> [STATED EXERCISE]: Format the material below as a JSON list of strings, with each line as its own string and blank lines omitted.

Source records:
•••••
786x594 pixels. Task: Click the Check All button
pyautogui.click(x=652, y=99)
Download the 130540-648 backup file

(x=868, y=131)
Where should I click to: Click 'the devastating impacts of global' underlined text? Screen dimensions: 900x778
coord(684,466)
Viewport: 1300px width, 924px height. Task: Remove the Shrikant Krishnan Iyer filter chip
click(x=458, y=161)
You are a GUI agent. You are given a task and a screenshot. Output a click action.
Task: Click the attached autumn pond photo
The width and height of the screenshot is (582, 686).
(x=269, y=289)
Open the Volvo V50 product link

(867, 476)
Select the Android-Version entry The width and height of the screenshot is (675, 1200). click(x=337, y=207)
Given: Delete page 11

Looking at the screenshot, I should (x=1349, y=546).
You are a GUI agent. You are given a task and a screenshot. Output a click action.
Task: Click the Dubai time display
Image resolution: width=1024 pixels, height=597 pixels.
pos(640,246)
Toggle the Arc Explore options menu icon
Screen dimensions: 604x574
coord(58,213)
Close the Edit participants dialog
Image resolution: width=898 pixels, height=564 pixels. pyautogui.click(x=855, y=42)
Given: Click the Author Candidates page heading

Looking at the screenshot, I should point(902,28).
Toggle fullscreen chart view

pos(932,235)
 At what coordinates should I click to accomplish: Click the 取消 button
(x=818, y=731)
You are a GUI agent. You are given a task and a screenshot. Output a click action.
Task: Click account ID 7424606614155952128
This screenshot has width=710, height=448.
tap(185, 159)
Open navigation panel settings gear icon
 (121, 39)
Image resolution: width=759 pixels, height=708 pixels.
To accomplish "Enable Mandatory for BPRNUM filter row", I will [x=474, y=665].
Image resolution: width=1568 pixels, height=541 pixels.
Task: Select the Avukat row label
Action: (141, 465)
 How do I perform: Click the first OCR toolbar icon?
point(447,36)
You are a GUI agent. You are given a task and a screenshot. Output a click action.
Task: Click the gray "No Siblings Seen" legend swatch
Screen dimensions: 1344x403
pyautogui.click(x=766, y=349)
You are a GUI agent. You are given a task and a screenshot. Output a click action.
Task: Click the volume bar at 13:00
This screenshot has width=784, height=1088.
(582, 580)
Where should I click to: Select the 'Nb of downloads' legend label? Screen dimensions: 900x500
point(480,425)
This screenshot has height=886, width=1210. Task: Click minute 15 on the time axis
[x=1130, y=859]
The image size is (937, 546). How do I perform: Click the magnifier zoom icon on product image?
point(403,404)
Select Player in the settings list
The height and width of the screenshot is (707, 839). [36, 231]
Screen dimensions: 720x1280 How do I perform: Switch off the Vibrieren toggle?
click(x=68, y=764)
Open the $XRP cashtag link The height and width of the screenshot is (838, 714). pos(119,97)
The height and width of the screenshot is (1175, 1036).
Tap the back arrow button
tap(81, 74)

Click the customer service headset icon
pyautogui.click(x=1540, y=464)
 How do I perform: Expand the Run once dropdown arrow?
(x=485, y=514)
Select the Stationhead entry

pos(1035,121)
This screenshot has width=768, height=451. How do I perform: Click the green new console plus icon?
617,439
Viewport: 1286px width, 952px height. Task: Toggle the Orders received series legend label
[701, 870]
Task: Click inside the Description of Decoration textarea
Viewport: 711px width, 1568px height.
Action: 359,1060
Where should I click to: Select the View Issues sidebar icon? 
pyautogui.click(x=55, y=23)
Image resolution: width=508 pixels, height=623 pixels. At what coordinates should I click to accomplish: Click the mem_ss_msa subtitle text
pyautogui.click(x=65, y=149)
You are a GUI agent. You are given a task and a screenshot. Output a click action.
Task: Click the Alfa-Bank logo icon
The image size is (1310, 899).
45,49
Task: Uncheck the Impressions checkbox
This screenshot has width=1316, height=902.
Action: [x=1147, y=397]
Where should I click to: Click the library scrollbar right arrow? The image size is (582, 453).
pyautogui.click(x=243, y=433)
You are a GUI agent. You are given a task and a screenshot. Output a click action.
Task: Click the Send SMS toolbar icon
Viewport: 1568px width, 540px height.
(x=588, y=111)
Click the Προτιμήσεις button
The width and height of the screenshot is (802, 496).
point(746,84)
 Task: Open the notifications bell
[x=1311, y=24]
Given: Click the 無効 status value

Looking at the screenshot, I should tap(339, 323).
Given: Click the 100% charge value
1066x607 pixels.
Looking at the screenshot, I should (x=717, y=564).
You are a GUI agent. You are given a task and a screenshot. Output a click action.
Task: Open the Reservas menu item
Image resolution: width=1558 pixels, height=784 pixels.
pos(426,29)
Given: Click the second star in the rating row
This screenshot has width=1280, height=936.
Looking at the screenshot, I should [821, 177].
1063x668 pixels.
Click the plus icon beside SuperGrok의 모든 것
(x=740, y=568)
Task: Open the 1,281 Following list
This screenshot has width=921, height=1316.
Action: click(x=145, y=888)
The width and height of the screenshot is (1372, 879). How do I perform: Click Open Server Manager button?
•••••
> [TASK RESPONSE]:
[
  "786x594 pixels. Task: Click the Check All button",
  "pyautogui.click(x=652, y=99)",
  "Download the 130540-648 backup file",
  "(x=868, y=131)",
  "Where should I click to: Click 'the devastating impacts of global' underlined text? Screen dimensions: 900x778",
  "coord(684,466)",
  "Viewport: 1300px width, 924px height. Task: Remove the Shrikant Krishnan Iyer filter chip",
  "click(x=458, y=161)",
  "You are a GUI agent. You are given a task and a screenshot. Output a click action.",
  "Task: Click the attached autumn pond photo",
  "The width and height of the screenshot is (582, 686).",
  "(x=269, y=289)",
  "Open the Volvo V50 product link",
  "(867, 476)",
  "Select the Android-Version entry The width and height of the screenshot is (675, 1200). click(x=337, y=207)",
  "Given: Delete page 11",
  "Looking at the screenshot, I should (x=1349, y=546).",
  "You are a GUI agent. You are given a task and a screenshot. Output a click action.",
  "Task: Click the Dubai time display",
  "Image resolution: width=1024 pixels, height=597 pixels.",
  "pos(640,246)",
  "Toggle the Arc Explore options menu icon",
  "Screen dimensions: 604x574",
  "coord(58,213)",
  "Close the Edit participants dialog",
  "Image resolution: width=898 pixels, height=564 pixels. pyautogui.click(x=855, y=42)",
  "Given: Click the Author Candidates page heading",
  "Looking at the screenshot, I should point(902,28).",
  "Toggle fullscreen chart view",
  "pos(932,235)",
  " At what coordinates should I click to accomplish: Click the 取消 button",
  "(x=818, y=731)",
  "You are a GUI agent. You are given a task and a screenshot. Output a click action.",
  "Task: Click account ID 7424606614155952128",
  "This screenshot has width=710, height=448.",
  "tap(185, 159)",
  "Open navigation panel settings gear icon",
  " (121, 39)",
  "Image resolution: width=759 pixels, height=708 pixels.",
  "To accomplish \"Enable Mandatory for BPRNUM filter row\", I will [x=474, y=665].",
  "Image resolution: width=1568 pixels, height=541 pixels.",
  "Task: Select the Avukat row label",
  "Action: (141, 465)",
  " How do I perform: Click the first OCR toolbar icon?",
  "point(447,36)",
  "You are a GUI agent. You are given a task and a screenshot. Output a click action.",
  "Task: Click the gray \"No Siblings Seen\" legend swatch",
  "Screen dimensions: 1344x403",
  "pyautogui.click(x=766, y=349)",
  "You are a GUI agent. You are given a task and a screenshot. Output a click action.",
  "Task: Click the volume bar at 13:00",
  "This screenshot has width=784, height=1088.",
  "(582, 580)",
  "Where should I click to: Select the 'Nb of downloads' legend label? Screen dimensions: 900x500",
  "point(480,425)",
  "This screenshot has height=886, width=1210. Task: Click minute 15 on the time axis",
  "[x=1130, y=859]",
  "The image size is (937, 546). How do I perform: Click the magnifier zoom icon on product image?",
  "point(403,404)",
  "Select Player in the settings list",
  "The height and width of the screenshot is (707, 839). [36, 231]",
  "Screen dimensions: 720x1280 How do I perform: Switch off the Vibrieren toggle?",
  "click(x=68, y=764)",
  "Open the $XRP cashtag link The height and width of the screenshot is (838, 714). pos(119,97)",
  "The height and width of the screenshot is (1175, 1036).",
  "Tap the back arrow button",
  "tap(81, 74)",
  "Click the customer service headset icon",
  "pyautogui.click(x=1540, y=464)",
  " How do I perform: Expand the Run once dropdown arrow?",
  "(x=485, y=514)",
  "Select the Stationhead entry",
  "pos(1035,121)",
  "This screenshot has width=768, height=451. How do I perform: Click the green new console plus icon?",
  "617,439",
  "Viewport: 1286px width, 952px height. Task: Toggle the Orders received series legend label",
  "[701, 870]",
  "Task: Click inside the Description of Decoration textarea",
  "Viewport: 711px width, 1568px height.",
  "Action: 359,1060",
  "Where should I click to: Select the View Issues sidebar icon? ",
  "pyautogui.click(x=55, y=23)",
  "Image resolution: width=508 pixels, height=623 pixels. At what coordinates should I click to accomplish: Click the mem_ss_msa subtitle text",
  "pyautogui.click(x=65, y=149)",
  "You are a GUI agent. You are given a task and a screenshot. Output a click action.",
  "Task: Click the Alfa-Bank logo icon",
  "The image size is (1310, 899).",
  "45,49",
  "Task: Uncheck the Impressions checkbox",
  "This screenshot has width=1316, height=902.",
  "Action: [x=1147, y=397]",
  "Where should I click to: Click the library scrollbar right arrow? The image size is (582, 453).",
  "pyautogui.click(x=243, y=433)",
  "You are a GUI agent. You are given a task and a screenshot. Output a click action.",
  "Task: Click the Send SMS toolbar icon",
  "Viewport: 1568px width, 540px height.",
  "(x=588, y=111)",
  "Click the Προτιμήσεις button",
  "The width and height of the screenshot is (802, 496).",
  "point(746,84)",
  " Task: Open the notifications bell",
  "[x=1311, y=24]",
  "Given: Click the 無効 status value",
  "Looking at the screenshot, I should tap(339, 323).",
  "Given: Click the 100% charge value",
  "1066x607 pixels.",
  "Looking at the screenshot, I should (x=717, y=564).",
  "You are a GUI agent. You are given a task and a screenshot. Output a click action.",
  "Task: Open the Reservas menu item",
  "Image resolution: width=1558 pixels, height=784 pixels.",
  "pos(426,29)",
  "Given: Click the second star in the rating row",
  "This screenshot has width=1280, height=936.",
  "Looking at the screenshot, I should [821, 177].",
  "1063x668 pixels.",
  "Click the plus icon beside SuperGrok의 모든 것",
  "(x=740, y=568)",
  "Task: Open the 1,281 Following list",
  "This screenshot has width=921, height=1316.",
  "Action: click(x=145, y=888)",
  "The width and height of the screenshot is (1372, 879). How do I perform: Click Open Server Manager button?"
]